#### Excerpted passage:

━━━━━━━━━━━━━━━━━━━━━━━━━━━━━━

COA: Mergers of Less-Well-Known Banks May Not Be Judicially Noticed
Plaintiff TD Bank sued borrower Mirabella on a Promissory Note on which Mirabella defaulted. The Note was between Mirabella and First Carolina Bank as lender, not TD Bank. TD Bank got summary judgment on the amount owed. On appeal the borrower claimed that TD Bank failed to show that it was the owner and holder of the Note.
The Court of Appeals found that there was insufficient evidence that TD Bank was the holder of the Note, and therefore summary judgment was improper. TD Bank claimed that it stood in the place of First Carolina Bank due to a merger between the two banks. The COA noted that neither the complaint nor any other documents in the record provided any evidence of the merger. TD Bank's inclusion of the merger documents as an appendix to its appellate brief was not a proper method of presenting evidence of the merger to the Court, especially since the borrower contested the validity of the documents. The COA noted that TD Bank could have filed the documents or an affidavit with the trial court.

━━━━━━━━━━━━━━━━━━━━━━━━━━━━━━

#### Work order 1:
According to the bank merger case summary, why did the Court of Appeals find that summary judgment was improper? Answer in one to three sentences.
#### Work order 2:
Turn the paragraph of the bank merger case summary that begins "Plaintiff TD Bank sued borrower Mirabella" into a short list, keeping its main facts.
The listing that follows is unrelated to the bank merger case summary.

#### Supplied data:
━━━━━━━━━━━━━━━━━━━━━━━━━━━━━━

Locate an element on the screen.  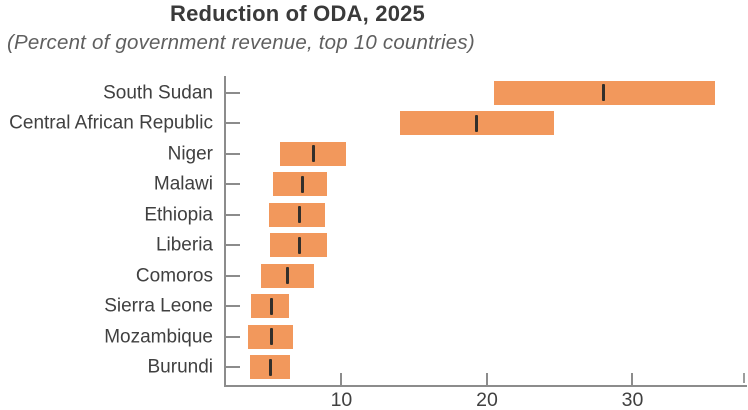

━━━━━━━━━━━━━━━━━━━━━━━━━━━━━━

#### Response 1:
The Court of Appeals found that there was insufficient evidence that TD Bank was the holder of the Note. Neither the complaint nor any other documents in the record showed the merger between TD Bank and First Carolina Bank that TD Bank relied on.

#### Response 2:
- TD Bank sued Mirabella on a Promissory Note on which Mirabella defaulted.
- The Note was between Mirabella and First Carolina Bank as lender, not TD Bank.
- TD Bank won summary judgment on the amount owed.
- On appeal, Mirabella argued that TD Bank had not shown it owned and held the Note.